A joulutorttu (/fi/, lit. "Yule tart", jultårta; sometimes known as tähtitorttu /fi/, "star tart") is a Finnish Christmas pastry. It is traditionally made from puff pastry in the shape of a star or pinwheel and filled with prune jam and often dusted with icing sugar. The pastries can be in other shapes and apple used in place of the prune jam.

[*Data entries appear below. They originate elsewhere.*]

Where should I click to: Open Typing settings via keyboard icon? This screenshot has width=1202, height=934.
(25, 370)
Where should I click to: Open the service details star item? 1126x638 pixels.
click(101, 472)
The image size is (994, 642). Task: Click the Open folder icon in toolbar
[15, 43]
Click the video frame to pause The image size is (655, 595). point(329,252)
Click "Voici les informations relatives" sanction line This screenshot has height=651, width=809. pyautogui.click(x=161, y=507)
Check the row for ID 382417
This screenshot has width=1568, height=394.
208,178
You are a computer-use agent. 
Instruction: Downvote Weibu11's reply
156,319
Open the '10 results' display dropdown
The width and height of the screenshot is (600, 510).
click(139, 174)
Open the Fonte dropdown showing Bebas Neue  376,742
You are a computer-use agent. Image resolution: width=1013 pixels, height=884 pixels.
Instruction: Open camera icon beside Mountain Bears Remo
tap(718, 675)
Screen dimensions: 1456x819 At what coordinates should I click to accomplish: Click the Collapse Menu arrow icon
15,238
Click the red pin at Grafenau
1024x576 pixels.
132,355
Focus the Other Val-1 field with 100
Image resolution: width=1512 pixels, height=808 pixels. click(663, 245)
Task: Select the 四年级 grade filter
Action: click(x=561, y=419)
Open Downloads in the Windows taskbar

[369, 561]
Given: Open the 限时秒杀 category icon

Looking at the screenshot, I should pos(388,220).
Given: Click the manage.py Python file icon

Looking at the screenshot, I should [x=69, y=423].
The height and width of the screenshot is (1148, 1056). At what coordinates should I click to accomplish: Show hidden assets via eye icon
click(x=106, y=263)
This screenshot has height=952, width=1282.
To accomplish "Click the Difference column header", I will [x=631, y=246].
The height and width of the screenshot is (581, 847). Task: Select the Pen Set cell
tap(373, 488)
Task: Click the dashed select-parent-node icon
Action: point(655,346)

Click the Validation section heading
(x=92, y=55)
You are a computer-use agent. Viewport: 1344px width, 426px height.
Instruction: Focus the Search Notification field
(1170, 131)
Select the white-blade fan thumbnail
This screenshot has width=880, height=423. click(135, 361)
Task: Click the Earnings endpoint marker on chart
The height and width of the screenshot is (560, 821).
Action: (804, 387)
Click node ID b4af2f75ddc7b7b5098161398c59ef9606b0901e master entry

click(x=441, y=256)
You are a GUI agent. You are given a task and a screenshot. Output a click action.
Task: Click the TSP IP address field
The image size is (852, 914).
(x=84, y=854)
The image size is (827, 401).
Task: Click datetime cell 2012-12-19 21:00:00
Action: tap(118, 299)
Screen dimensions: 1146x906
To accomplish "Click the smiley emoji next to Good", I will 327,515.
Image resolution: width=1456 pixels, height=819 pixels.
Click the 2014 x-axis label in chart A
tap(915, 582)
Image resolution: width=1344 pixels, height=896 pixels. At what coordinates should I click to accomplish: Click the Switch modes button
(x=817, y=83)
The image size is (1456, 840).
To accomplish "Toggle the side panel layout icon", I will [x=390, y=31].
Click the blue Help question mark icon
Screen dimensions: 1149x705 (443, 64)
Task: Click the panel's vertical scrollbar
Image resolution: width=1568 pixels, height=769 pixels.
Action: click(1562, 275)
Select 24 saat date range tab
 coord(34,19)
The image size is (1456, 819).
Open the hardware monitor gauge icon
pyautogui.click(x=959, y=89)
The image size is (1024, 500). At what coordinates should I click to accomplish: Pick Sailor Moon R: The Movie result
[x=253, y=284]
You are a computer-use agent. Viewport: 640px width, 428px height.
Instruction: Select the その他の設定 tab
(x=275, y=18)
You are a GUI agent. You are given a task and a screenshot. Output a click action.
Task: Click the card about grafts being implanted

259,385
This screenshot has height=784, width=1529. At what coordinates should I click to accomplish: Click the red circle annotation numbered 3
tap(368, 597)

Joulutorttus are mostly made in Finland but also in Sweden.

In 2020, a company that sells the dough estimated that the average Finn eats about 18 pieces of joulutorttu each year.

== History ==

The Finnish joulutorttu developed in the 19th century from plum-filled pastries originating in England. The recipe originally came via Sweden when it was published in the cookbook Hjelpreda i hushållningen för unga fruentimber, which was written by Cajsa Warg and published in 1755.

== Controversy ==

The first controversy began in November 2013, when the local newspaper Borås Tidning posted a photo of traditional Finnish Christmas pastries on its Facebook page. The newspaper’s intention was simply to spark a discussion about whether it was still too early to start getting into the Christmas spirit.

Many Swedish readers, who were not previously familiar with the Finnish Christmas pastry, saw a direct connection between the pastry’s spiked shape and the swastika. The photo spread rapidly, and the pastry began to be mockingly referred to as a “Nazi tart” (nazibulle or nazitårta).

The same issue has resurfaced on subsequent occasions. For example, in 2016, Sveriges Radio posted a photo of Christmas pastries on social media. Even then, some of the comments accused the broadcaster of spreading swastika symbolism.